En synthèse, les soignants prenant en charge les patients IRC en néphrologie et en hémodialyse sont confrontés au stress au travail. Dans une revue systématique menée sur vingt articles, Böhmert(4) concluait sur un stress modéré touchant les professionnels de centres d’hémodialyse. Par ailleurs, dans une étude londonienne portant sur cinquante soignants exerçant dans deux secteurs de dialyse, leur âge et la durée de leur activité dans le secteur étaient associés péjorativement à l’épuisement professionnel, à la satisfaction au travail et à la détresse psychologique(5). En complément, il semblerait que les sources de stress soient différentes selon l’exercice en centre hospitalier ou en unité de dialyse externe (équivalent de l’autodialyse en France). En effet, dans une étude australienne de 2008, Domerdy et Bennett(6) ont comparé les sources de stress pour les professionnels travaillant dans ces deux environnements. Selon les auteurs, les infirmiers en centre semblaient plus stressés par le taux d’occupation, et ceux en unité de dialyse externe par les demandes et comportements des patients. Par ailleurs, le stress possède un caractère dommageable directement sur les professionnels, tant sur leur santé physique que psychique (7, 5, 8).

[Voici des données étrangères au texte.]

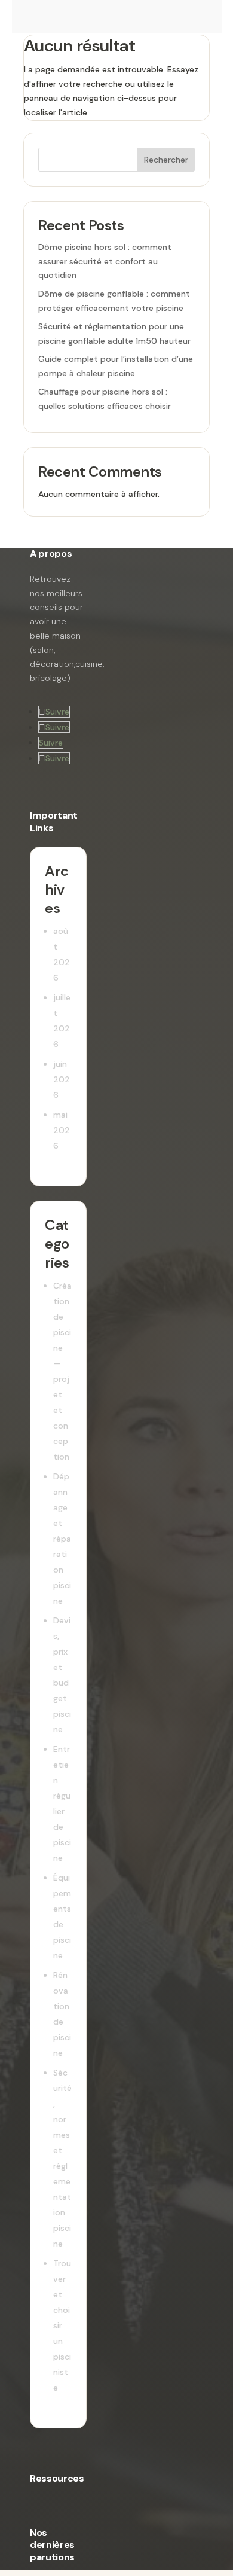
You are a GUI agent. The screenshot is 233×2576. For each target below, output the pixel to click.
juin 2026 (61, 1079)
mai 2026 (61, 1130)
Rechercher (166, 159)
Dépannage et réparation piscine (62, 1538)
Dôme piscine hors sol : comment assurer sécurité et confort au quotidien (104, 261)
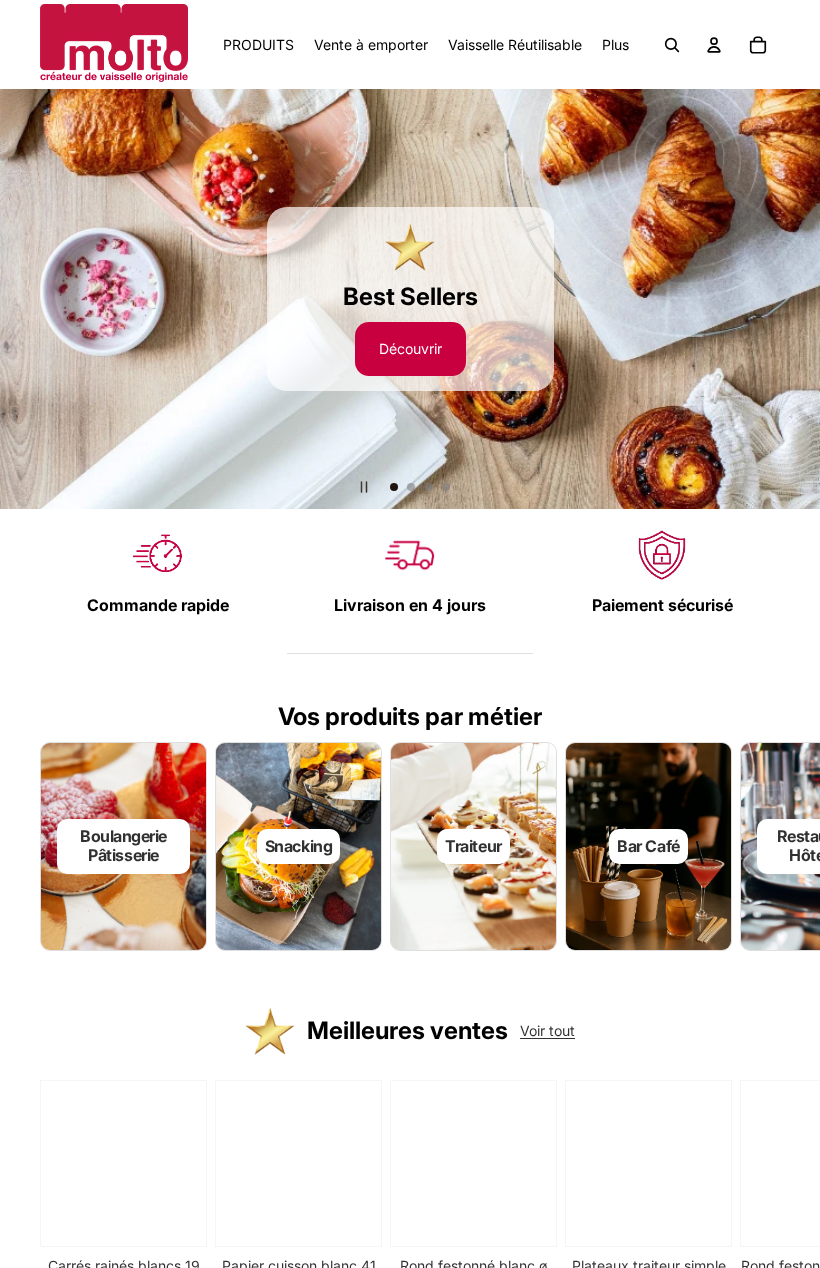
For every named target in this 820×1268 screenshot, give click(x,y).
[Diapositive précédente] (24, 299)
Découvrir (410, 348)
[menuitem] (615, 45)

La population des patients IRC pris en charge en hémodialyse est reconnue comme ayant des sources de stress et d’anxiété multiples. Surman et Tolkoff-Rubin(9) ont réalisé une étude de cas de patients dialysés (trois femmes et deux hommes) en rapportant les diverses manifestations (algie, anxiété, frustration) et leurs conséquences (non-compliance, complications pharmacologiques). La mise en œuvre de séances d’hypnose a permis au mieux de réduire la symptomatologie, voire de permettre un nouvel accompagnement thérapeutique pour résoudre les problèmes de santé posés. Untas(10) a montré que, sur vingt-sept patients hémodialysés, l’anxiété diminue significativement après une séance d’hypnose (p inférieur à 0,01). Toutefois, le faible niveau de preuve des études proposées recommande d’être prudent quant aux effets de l’hypnose sur les malades en IRCT pris en charge en hémodialyse. Ces études suggèrent qu’il pourrait y avoir un bénéfice pour le malade, mais il reste à établir. Et qu’en est-il vis-à-vis de l’hypnopraticien ? L’ensemble des thèses retenues souligne le caractère innovant mais encore en cours de développement de la pratique de l’hypnose (groupe pratiquant – groupe non pratiquant). L’efficacité est reconnue tant dans la prise en charge de l’algie que de l’anxiété des patients. La relation entre la pratique de l’hypnose et différents facteurs, comme le stress, a été étudiée dans les documents retenus, selon diverses approches. Ainsi, Gout(11) montre, dans une étude comparative entre deux groupes de chirurgiens-dentistes, que le niveau de stress évalué dans le groupe formé à l’hypnose était plus bas que dans le groupe non formé (médiane 3 vs 5). De même, dans sa thèse, Terrat(12) rapporte que la pratique de l’hypnose a eu des effets bénéfiques sur huit des quarante-et-un médecins ayant participé à son enquête, avec une « sensation d’être moins stressés, plus apaisés, d’avoir plus confiance en eux ».

DISCUSSION

Le niveau de preuve des conclusions de cette revuede la littérature est modeste pour différentes raisons. Tout d’abord, d’un point de vue général, les études retenues ne sont ni randomisées ni multicentriques, parfois peu comparables avec des pratiques occidentales, voire issues de thèses non publiées. Il s’agit aussi beaucoup d’études de cas qui soulignent en particulier l’efficacité de l’hypnose dans des situations particulières de patients IRC. Ensuite, seuls les documents accessibles ont été analysés, sans requête préalable auprès des auteurs ou de la bibliothèque universitaire. Enfin, quelques études de la littérature grise suggèrent que la pratique de l’hypnose pourrait bénéficier à l’hypnothérapeute lui-même. Mais aucune de ces études n’a été menée en néphrologie-hémodialyse. Le développement de formations à cette pratique destinées aux soignants de néphrologie-hémodialyse pourrait aboutir de manière collatérale à renforcer la qualité de vie au travail en agissant sur le stress professionnel.

CONCLUSION

La revue de la littérature est la pierre angulaire de la démarche de recherche. Sous son couvert, plusieurs constats se proposent à nous. En premier lieu, cette démarche conduit l’auteur à se défaire de ses idées reçues, prototypes et représentations sociales dans un champ qui peut lui sembler a priori maîtrisé. Ensuite, la méthodologie optimise l’exploration globale et la rend transposable à d’autres chercheurs qui souhaiteraient en reprendre la trace.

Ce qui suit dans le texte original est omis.